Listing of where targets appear

····················

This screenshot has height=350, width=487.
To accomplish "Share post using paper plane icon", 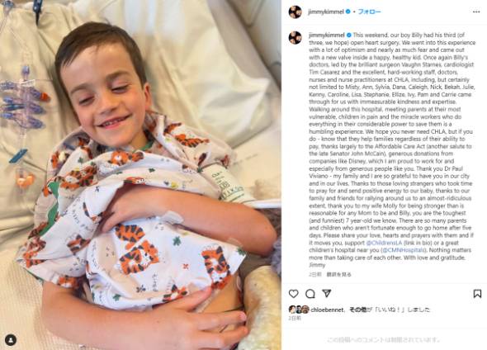I will point(326,293).
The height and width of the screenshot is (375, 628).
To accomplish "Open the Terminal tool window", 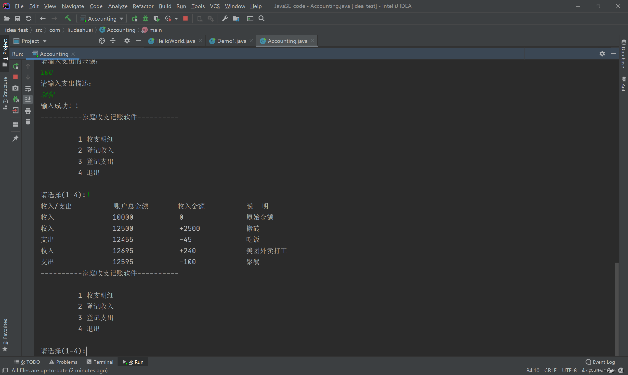I will [100, 362].
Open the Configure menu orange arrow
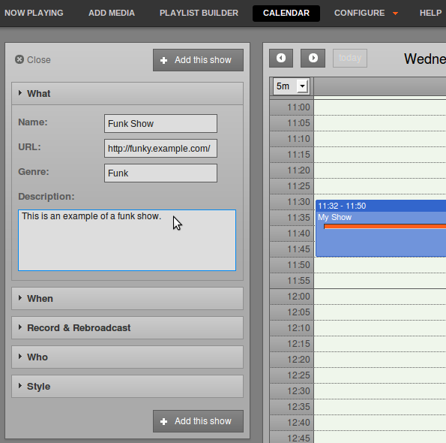 pos(395,14)
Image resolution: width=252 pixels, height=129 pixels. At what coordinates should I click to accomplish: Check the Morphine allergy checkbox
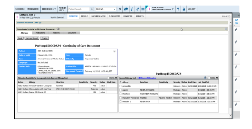click(121, 94)
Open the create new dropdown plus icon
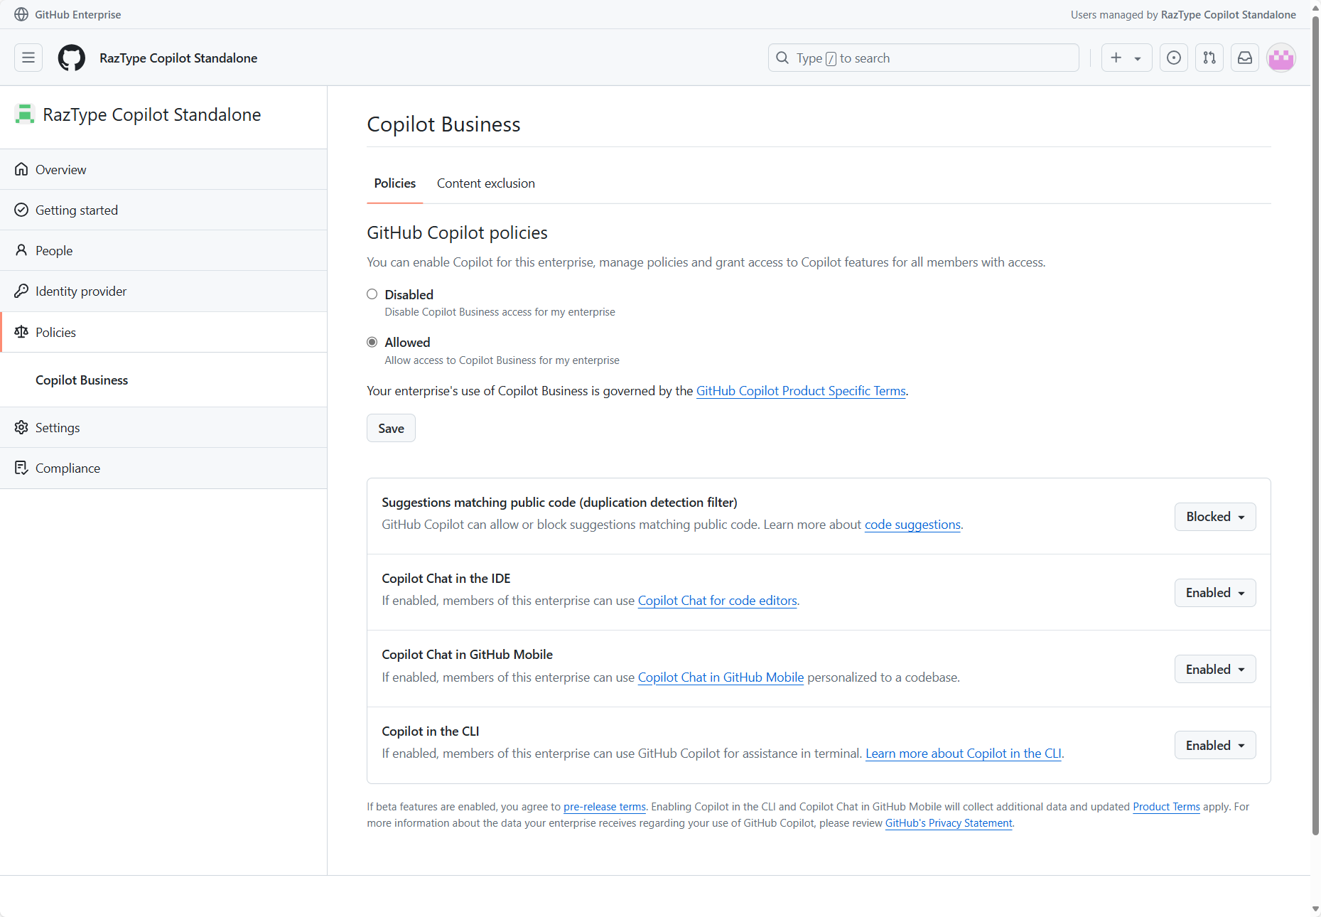Viewport: 1321px width, 917px height. [1126, 58]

····················

▶ [SHORT PROBLEM] Return everything from the line containing "Image resolution: width=252" down to the end of the listing, word for word, leaving out the pictures.

▶ [WRITTEN ANSWER]
Image resolution: width=252 pixels, height=129 pixels. At what coordinates should I click to accomplish: Check the Morphine allergy checkbox
click(121, 94)
Open the create new dropdown plus icon
Viewport: 1321px width, 917px height. [1126, 58]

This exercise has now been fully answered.